A) Show that the average rate with which energy is transported along a cord by a mechnical wave of frequency f and amplitude D is:
P(average) = 2(pi^2)u v(f^2)(D^2)
v is speed of the wave
u is the mass per unit length (M/L)
B) If the cord is under a tension Ft =100 N and has mass per unit length 0.10 kg/m, what power is required to transmit 120 Hz waves of amplitude 2.0 cm?

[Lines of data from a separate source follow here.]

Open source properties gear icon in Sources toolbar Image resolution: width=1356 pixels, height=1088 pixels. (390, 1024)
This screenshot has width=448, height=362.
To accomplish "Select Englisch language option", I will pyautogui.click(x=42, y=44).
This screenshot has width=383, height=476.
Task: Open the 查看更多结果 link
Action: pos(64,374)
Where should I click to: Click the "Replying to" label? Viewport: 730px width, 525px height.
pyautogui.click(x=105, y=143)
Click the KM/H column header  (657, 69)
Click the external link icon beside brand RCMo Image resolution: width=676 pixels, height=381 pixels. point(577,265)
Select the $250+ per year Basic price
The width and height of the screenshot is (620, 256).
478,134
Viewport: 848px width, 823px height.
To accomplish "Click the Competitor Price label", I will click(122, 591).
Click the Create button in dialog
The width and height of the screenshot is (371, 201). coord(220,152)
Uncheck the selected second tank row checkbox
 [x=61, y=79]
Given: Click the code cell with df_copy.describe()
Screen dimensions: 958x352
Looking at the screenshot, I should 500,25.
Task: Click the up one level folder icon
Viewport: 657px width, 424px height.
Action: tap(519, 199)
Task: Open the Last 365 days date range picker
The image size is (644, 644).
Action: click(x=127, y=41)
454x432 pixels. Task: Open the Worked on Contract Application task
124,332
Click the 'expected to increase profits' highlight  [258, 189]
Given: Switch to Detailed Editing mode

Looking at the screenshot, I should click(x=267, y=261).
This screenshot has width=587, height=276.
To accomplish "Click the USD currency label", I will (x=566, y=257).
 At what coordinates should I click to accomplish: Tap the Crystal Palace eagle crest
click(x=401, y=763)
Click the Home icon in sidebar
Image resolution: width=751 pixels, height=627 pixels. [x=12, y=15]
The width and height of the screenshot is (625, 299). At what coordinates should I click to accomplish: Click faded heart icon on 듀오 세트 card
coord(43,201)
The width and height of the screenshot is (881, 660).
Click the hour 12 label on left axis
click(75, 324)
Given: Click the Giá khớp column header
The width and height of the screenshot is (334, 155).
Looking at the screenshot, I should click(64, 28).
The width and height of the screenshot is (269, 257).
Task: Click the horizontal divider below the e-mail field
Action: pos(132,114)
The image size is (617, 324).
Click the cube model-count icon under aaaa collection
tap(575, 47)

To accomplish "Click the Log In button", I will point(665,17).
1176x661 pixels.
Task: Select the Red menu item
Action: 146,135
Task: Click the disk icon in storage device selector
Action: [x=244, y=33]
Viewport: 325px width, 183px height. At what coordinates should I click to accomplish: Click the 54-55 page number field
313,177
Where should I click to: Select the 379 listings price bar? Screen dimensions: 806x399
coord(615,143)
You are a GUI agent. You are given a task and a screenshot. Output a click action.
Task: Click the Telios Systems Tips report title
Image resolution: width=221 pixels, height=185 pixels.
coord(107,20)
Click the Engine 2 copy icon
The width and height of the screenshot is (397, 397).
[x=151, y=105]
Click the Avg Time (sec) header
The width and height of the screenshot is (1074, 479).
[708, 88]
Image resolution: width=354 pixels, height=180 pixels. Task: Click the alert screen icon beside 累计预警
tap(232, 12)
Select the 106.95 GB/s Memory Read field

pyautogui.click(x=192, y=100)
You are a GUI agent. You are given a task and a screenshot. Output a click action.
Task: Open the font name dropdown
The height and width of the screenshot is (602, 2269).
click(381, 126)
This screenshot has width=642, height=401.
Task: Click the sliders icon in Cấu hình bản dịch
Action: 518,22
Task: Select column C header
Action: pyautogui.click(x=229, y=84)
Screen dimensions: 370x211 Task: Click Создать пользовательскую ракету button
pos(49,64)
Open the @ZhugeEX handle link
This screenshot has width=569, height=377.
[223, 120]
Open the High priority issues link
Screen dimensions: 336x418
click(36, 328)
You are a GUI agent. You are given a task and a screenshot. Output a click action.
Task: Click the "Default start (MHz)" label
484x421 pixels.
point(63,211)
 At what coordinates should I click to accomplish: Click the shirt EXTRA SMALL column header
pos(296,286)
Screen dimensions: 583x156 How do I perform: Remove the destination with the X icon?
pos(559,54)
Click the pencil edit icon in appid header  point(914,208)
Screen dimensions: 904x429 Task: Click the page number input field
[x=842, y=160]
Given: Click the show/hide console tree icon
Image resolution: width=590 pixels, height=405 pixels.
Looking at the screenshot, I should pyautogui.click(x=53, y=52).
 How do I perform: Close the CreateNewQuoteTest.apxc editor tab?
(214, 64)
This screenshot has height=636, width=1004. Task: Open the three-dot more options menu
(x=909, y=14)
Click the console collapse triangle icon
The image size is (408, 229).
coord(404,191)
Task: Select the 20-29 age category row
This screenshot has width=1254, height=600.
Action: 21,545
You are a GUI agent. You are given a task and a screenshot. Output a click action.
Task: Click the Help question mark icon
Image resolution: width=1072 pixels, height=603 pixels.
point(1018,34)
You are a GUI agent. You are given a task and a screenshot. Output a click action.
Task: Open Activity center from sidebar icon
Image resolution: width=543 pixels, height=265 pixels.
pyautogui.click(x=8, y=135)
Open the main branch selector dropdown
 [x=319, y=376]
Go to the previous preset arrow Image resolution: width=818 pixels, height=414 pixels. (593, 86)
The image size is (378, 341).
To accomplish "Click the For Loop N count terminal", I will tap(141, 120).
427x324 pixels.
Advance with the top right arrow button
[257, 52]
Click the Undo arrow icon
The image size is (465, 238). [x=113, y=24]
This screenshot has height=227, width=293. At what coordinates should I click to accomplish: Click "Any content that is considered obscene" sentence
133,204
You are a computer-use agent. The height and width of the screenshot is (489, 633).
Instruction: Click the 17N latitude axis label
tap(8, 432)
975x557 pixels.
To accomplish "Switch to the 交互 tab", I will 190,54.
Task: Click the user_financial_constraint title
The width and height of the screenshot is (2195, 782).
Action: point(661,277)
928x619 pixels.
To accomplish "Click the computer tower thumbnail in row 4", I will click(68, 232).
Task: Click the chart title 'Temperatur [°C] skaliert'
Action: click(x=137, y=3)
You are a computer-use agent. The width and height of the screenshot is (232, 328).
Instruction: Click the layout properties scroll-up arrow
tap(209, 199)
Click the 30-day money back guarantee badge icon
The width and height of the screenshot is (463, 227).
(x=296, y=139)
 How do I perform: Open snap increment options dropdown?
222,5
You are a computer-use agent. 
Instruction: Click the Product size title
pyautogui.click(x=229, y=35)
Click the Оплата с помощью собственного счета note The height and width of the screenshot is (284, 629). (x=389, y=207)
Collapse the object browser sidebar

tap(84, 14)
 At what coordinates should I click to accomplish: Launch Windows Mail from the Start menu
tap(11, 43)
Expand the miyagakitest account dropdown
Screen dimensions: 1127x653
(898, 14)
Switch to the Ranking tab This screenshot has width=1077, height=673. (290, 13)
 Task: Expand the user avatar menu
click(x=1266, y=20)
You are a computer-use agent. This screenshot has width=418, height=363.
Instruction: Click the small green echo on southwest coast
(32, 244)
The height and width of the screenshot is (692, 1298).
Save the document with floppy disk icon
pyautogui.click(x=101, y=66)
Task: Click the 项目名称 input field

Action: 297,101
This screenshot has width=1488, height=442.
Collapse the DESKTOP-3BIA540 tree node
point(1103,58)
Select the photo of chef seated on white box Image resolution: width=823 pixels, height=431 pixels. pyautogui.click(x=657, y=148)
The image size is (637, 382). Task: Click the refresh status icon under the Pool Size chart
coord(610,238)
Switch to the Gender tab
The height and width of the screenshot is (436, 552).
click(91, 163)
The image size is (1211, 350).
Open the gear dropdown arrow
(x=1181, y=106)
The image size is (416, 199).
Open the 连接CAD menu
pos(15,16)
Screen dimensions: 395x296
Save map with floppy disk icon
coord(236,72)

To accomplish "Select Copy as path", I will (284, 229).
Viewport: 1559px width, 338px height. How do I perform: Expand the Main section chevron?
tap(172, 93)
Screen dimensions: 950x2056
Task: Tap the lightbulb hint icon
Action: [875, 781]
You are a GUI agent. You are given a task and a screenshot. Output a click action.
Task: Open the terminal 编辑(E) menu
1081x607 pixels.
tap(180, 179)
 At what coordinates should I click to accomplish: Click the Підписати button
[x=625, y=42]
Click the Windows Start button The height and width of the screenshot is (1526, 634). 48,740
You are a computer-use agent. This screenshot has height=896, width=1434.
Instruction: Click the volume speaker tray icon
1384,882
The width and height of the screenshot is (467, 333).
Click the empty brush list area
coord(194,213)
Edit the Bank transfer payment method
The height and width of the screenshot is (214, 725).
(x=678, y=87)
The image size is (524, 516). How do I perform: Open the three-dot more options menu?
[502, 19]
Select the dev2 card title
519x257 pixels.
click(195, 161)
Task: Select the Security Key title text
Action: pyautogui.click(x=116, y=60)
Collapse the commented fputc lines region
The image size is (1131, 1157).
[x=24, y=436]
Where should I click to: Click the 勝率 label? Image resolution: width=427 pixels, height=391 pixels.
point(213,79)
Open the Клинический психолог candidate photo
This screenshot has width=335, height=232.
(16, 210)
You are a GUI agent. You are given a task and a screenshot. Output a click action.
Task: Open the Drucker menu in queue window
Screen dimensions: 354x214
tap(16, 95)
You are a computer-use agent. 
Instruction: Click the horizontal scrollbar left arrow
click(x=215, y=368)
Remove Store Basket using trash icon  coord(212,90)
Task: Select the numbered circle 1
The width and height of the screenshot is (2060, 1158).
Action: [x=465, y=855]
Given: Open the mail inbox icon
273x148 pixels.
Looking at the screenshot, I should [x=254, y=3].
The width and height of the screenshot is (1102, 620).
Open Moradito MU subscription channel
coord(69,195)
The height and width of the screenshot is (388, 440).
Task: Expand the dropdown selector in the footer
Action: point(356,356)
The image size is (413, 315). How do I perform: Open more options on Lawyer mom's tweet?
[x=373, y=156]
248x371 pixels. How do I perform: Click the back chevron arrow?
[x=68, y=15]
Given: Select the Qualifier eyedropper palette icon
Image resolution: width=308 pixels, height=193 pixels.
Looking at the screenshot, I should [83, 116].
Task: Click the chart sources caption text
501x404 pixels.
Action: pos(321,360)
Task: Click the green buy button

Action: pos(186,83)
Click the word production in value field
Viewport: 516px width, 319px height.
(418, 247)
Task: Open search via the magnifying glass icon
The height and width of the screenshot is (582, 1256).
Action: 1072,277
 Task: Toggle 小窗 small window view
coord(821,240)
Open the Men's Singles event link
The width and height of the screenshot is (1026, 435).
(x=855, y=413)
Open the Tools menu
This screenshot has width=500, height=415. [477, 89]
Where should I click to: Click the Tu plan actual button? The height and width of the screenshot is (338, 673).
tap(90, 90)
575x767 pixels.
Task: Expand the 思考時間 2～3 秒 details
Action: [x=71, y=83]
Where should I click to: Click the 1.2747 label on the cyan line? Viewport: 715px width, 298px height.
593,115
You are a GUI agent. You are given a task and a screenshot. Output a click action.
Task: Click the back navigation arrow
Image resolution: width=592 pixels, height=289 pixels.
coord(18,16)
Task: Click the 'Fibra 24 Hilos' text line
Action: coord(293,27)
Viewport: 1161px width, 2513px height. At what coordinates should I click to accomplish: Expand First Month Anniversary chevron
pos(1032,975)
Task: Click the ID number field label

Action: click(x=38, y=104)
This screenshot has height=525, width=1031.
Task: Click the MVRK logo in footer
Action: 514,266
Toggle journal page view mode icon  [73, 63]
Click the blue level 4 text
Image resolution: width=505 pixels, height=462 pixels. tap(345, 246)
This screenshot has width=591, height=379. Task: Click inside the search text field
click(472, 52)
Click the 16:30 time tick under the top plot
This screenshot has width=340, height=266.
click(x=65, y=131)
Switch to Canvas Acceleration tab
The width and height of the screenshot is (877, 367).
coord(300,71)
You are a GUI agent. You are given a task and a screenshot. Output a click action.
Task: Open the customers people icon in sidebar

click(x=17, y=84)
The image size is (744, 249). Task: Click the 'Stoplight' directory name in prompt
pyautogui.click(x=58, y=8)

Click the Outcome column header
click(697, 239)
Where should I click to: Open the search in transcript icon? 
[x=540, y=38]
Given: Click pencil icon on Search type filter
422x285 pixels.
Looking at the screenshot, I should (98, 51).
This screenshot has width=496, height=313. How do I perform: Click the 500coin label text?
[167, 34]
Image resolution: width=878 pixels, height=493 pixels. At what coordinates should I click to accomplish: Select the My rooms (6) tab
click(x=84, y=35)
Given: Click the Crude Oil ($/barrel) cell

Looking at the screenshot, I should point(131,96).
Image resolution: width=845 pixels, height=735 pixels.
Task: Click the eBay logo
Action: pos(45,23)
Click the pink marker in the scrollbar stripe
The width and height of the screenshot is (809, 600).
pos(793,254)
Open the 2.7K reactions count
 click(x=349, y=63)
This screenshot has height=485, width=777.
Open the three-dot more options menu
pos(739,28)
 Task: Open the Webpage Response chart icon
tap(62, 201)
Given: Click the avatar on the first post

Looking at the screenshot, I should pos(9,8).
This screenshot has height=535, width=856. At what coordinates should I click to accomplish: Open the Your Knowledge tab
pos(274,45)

For part b, I think I got the answer, I just plug in the numbers with (root (100N/.10kg/m)) = v, right?
I'm not sure how to prove part A though.
A pane progresive is represented by the equation y=0.1sin into 200 wath is the frequency, wavelength, wave speed
hand sketch of polygens
To derive the expression for the average rate at which energy is transported along a cord by a mechanical wave, we need to consider the energy carried by a small element of the cord.
Let's consider a small section of the cord with length Δx, which has a mass of Δm = uΔx, where u is the mass per unit length.
The kinetic energy of this element can be given as KE = (1/2)Δm(vΔt)^2, where v is the speed of the wave and Δt is the time taken for the wave to pass this element.
Now, the wave has a frequency f, which means it completes one cycle in 1/f seconds. So, Δt = 1/f.
Substituting Δm = uΔx, and Δt = 1/f, the KE becomes KE = (1/2)u(Δx)(v/f)^2.
For a complete wave, the displacement amplitude is D, which means the distance the wave moves from its equilibrium position is D. So, Δx = D.
Now, to find the total energy carried by the wave, we need to sum up the kinetic energy contributions from all the small elements of the cord.
To do this, we integrate the expression for KE over the entire length of the cord, from 0 to L, where L is the total length.
Total energy = ∫(0 to L) (1/2)uD(v/f)^2 dx.
Evaluating this integral, we get Total energy = (1/2)uD(D^2)(v/f)^2 L.
Since power (P) is defined as the rate at which energy is transferred or transported, we divide the total energy by the time taken for one wave cycle (1/f) to get the average power.
P(average) = Total energy / (1/f) = (1/2)uD(D^2)(f^2)(v^2)(1/f).
Simplifying, we obtain P(average) = (1/2)uD(D^2)(f^2)v.
Since ω = 2πf, we can write P(average) = 2π^2u(D^2)(f^2)v, which is the expression we were trying to derive.
For part B, you are correct. To calculate the power required, you can substitute the given values of tension Ft = 100 N and mass per unit length u = 0.10 kg/m into the expression.
Also, the speed of the wave v is given by v = √(Ft/u). Substituting the values, you can find the value of v.
Finally, substitute the values of v = √(Ft/u), f = 120 Hz, and D = 2.0 cm into the formula P(average) = 2π^2u(D^2)(f^2)v and calculate the power P(average).